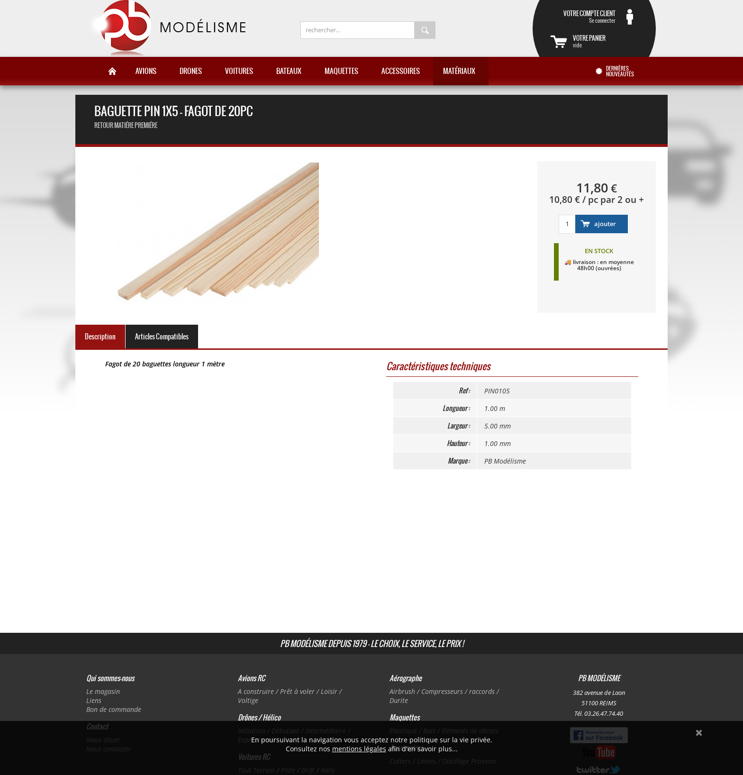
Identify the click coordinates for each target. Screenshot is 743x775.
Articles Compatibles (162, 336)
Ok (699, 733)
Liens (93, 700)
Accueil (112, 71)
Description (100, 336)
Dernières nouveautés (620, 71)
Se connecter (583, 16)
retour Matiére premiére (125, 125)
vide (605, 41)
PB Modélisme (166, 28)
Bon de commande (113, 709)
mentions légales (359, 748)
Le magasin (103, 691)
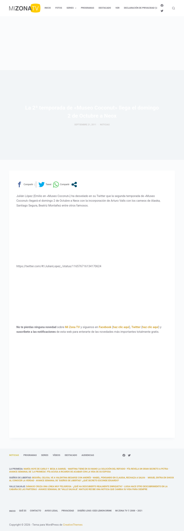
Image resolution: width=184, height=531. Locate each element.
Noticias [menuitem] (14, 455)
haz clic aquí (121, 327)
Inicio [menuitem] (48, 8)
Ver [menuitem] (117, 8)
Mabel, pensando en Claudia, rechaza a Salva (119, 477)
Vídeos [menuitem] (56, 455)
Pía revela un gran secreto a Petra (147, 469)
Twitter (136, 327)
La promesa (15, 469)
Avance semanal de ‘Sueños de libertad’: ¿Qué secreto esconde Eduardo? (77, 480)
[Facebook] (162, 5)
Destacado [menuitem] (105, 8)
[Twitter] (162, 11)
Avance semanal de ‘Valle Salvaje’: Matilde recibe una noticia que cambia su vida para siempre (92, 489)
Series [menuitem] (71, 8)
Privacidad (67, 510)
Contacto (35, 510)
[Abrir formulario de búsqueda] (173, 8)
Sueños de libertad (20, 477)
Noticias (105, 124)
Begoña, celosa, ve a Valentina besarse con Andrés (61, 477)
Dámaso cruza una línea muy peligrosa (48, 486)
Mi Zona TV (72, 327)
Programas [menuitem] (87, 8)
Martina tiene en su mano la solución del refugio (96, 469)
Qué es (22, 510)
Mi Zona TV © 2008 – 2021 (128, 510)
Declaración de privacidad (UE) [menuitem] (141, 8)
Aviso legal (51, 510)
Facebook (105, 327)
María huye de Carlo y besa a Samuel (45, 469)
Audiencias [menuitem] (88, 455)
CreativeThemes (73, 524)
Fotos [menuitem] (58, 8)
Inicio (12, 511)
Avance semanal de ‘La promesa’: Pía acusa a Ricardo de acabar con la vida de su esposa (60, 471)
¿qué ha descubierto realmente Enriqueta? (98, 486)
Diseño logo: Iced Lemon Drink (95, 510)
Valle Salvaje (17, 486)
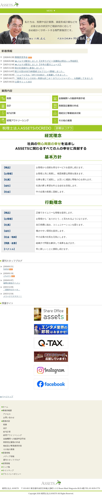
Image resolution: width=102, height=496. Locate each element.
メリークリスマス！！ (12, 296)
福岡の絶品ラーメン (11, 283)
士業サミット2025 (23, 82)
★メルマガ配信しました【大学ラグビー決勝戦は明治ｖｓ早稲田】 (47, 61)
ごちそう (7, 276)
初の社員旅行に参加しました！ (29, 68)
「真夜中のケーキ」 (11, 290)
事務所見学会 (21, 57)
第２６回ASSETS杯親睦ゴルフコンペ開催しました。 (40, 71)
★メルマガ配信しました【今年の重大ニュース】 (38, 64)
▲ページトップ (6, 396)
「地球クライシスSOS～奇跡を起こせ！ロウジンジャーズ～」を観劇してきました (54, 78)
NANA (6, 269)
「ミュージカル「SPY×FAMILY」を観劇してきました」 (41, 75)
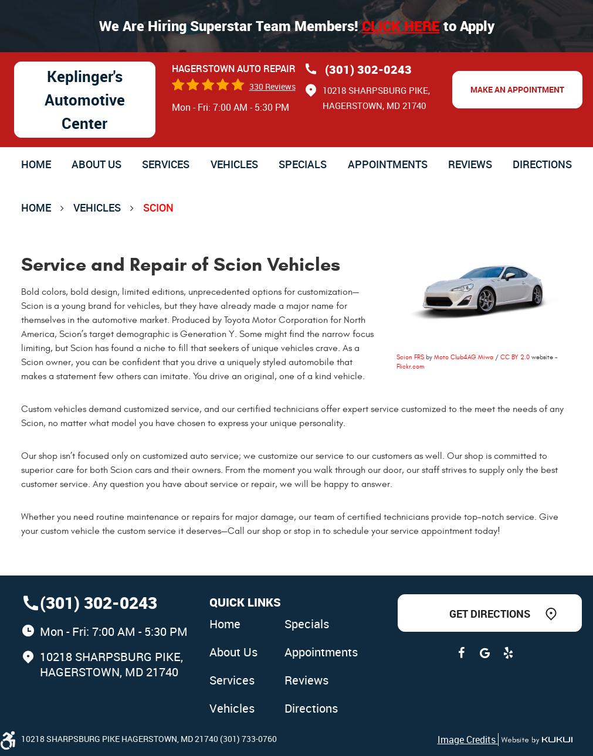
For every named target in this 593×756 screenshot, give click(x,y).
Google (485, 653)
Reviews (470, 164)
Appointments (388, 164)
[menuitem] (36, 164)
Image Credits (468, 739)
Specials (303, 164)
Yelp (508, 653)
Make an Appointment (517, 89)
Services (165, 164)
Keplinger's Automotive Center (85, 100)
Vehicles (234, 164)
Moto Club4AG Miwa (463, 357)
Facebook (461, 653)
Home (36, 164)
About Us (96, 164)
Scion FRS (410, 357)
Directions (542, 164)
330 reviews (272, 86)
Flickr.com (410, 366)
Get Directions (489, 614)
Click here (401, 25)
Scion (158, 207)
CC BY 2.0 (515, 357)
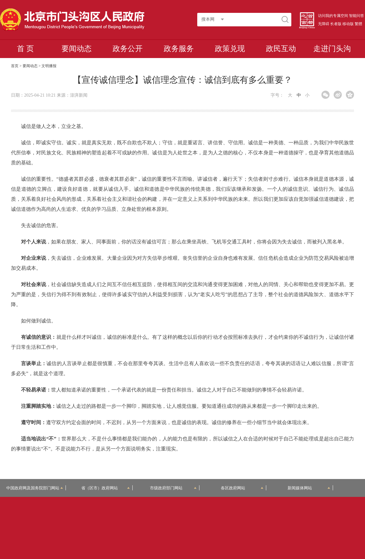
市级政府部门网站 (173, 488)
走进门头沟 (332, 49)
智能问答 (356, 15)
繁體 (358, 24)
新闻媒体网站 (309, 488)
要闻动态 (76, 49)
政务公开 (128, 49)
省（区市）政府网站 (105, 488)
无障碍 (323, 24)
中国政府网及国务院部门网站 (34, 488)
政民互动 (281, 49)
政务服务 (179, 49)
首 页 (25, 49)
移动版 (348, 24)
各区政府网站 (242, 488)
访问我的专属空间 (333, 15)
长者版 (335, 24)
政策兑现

◆ Required work: Return every row above that contains the string "secreto", copying each one in full. Matches must agree in case.

◆ Written solution:
Pía revela un gran secreto a Petra (147, 469)
Avance semanal de ‘Sueños de libertad’: ¿Qué secreto esconde Eduardo? (77, 480)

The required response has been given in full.